[Extracted records]

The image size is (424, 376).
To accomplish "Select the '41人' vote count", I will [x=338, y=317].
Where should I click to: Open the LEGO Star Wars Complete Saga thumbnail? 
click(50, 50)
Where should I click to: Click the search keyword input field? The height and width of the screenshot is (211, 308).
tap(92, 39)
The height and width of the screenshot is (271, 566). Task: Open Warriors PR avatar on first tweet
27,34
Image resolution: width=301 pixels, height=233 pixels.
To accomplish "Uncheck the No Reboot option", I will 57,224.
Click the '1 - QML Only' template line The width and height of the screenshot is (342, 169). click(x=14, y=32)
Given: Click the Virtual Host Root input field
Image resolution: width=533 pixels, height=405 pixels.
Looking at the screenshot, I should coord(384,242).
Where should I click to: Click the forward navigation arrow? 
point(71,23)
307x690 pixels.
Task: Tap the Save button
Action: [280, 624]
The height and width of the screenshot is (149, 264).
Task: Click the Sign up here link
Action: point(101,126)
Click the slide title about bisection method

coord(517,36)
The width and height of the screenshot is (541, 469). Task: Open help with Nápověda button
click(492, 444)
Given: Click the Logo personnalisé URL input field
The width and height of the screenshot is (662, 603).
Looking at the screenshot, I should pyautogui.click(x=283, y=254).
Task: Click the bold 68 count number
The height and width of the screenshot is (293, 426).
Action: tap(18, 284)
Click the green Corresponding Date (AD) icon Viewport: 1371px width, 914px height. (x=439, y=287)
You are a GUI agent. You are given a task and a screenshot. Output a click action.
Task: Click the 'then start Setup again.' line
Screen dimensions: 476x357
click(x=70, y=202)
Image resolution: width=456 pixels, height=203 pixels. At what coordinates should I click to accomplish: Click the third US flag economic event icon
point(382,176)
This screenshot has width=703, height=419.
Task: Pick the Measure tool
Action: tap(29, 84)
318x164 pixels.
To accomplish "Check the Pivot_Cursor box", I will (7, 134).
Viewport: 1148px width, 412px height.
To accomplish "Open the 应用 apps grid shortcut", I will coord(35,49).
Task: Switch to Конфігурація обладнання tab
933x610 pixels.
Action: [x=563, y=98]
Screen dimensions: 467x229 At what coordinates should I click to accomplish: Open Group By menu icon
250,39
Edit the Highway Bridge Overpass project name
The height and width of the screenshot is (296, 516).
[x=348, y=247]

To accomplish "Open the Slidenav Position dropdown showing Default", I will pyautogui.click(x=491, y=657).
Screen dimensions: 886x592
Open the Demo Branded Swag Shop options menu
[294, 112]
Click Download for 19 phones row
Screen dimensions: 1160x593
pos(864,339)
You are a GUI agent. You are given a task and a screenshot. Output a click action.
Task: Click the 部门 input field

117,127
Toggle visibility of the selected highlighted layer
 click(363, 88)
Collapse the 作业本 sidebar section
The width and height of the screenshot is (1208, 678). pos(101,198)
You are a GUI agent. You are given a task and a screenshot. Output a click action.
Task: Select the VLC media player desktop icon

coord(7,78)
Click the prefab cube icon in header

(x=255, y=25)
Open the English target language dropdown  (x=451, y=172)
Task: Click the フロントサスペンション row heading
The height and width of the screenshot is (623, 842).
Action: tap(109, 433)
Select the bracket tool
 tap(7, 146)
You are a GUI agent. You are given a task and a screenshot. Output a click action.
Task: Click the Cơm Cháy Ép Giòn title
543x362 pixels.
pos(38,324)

_What is expected_.
Reproduce each record exactly as it appears.

_Answer area_.
The image size is (424, 376).
To accomplish "Select the '41人' vote count", I will [x=338, y=317].
Where should I click to: Open the LEGO Star Wars Complete Saga thumbnail? 
click(50, 50)
Where should I click to: Click the search keyword input field? The height and width of the screenshot is (211, 308).
tap(92, 39)
The height and width of the screenshot is (271, 566). Task: Open Warriors PR avatar on first tweet
27,34
Image resolution: width=301 pixels, height=233 pixels.
To accomplish "Uncheck the No Reboot option", I will 57,224.
Click the '1 - QML Only' template line The width and height of the screenshot is (342, 169). click(x=14, y=32)
Given: Click the Virtual Host Root input field
Image resolution: width=533 pixels, height=405 pixels.
Looking at the screenshot, I should coord(384,242).
Where should I click to: Click the forward navigation arrow? 
point(71,23)
307x690 pixels.
Task: Tap the Save button
Action: [280, 624]
The height and width of the screenshot is (149, 264).
Task: Click the Sign up here link
Action: point(101,126)
Click the slide title about bisection method

coord(517,36)
The width and height of the screenshot is (541, 469). Task: Open help with Nápověda button
click(492, 444)
Given: Click the Logo personnalisé URL input field
The width and height of the screenshot is (662, 603).
Looking at the screenshot, I should pyautogui.click(x=283, y=254).
Task: Click the bold 68 count number
The height and width of the screenshot is (293, 426).
Action: tap(18, 284)
Click the green Corresponding Date (AD) icon Viewport: 1371px width, 914px height. (x=439, y=287)
You are a GUI agent. You are given a task and a screenshot. Output a click action.
Task: Click the 'then start Setup again.' line
Screen dimensions: 476x357
click(x=70, y=202)
Image resolution: width=456 pixels, height=203 pixels. At what coordinates should I click to accomplish: Click the third US flag economic event icon
point(382,176)
This screenshot has width=703, height=419.
Task: Pick the Measure tool
Action: tap(29, 84)
318x164 pixels.
To accomplish "Check the Pivot_Cursor box", I will (7, 134).
Viewport: 1148px width, 412px height.
To accomplish "Open the 应用 apps grid shortcut", I will coord(35,49).
Task: Switch to Конфігурація обладнання tab
933x610 pixels.
Action: [x=563, y=98]
Screen dimensions: 467x229 At what coordinates should I click to accomplish: Open Group By menu icon
250,39
Edit the Highway Bridge Overpass project name
The height and width of the screenshot is (296, 516).
[x=348, y=247]

To accomplish "Open the Slidenav Position dropdown showing Default", I will pyautogui.click(x=491, y=657).
Screen dimensions: 886x592
Open the Demo Branded Swag Shop options menu
[294, 112]
Click Download for 19 phones row
Screen dimensions: 1160x593
pos(864,339)
You are a GUI agent. You are given a task and a screenshot. Output a click action.
Task: Click the 部门 input field

117,127
Toggle visibility of the selected highlighted layer
 click(363, 88)
Collapse the 作业本 sidebar section
The width and height of the screenshot is (1208, 678). pos(101,198)
You are a GUI agent. You are given a task and a screenshot. Output a click action.
Task: Select the VLC media player desktop icon

coord(7,78)
Click the prefab cube icon in header

(x=255, y=25)
Open the English target language dropdown  (x=451, y=172)
Task: Click the フロントサスペンション row heading
The height and width of the screenshot is (623, 842).
Action: tap(109, 433)
Select the bracket tool
 tap(7, 146)
You are a GUI agent. You are given a task and a screenshot. Output a click action.
Task: Click the Cơm Cháy Ép Giòn title
543x362 pixels.
pos(38,324)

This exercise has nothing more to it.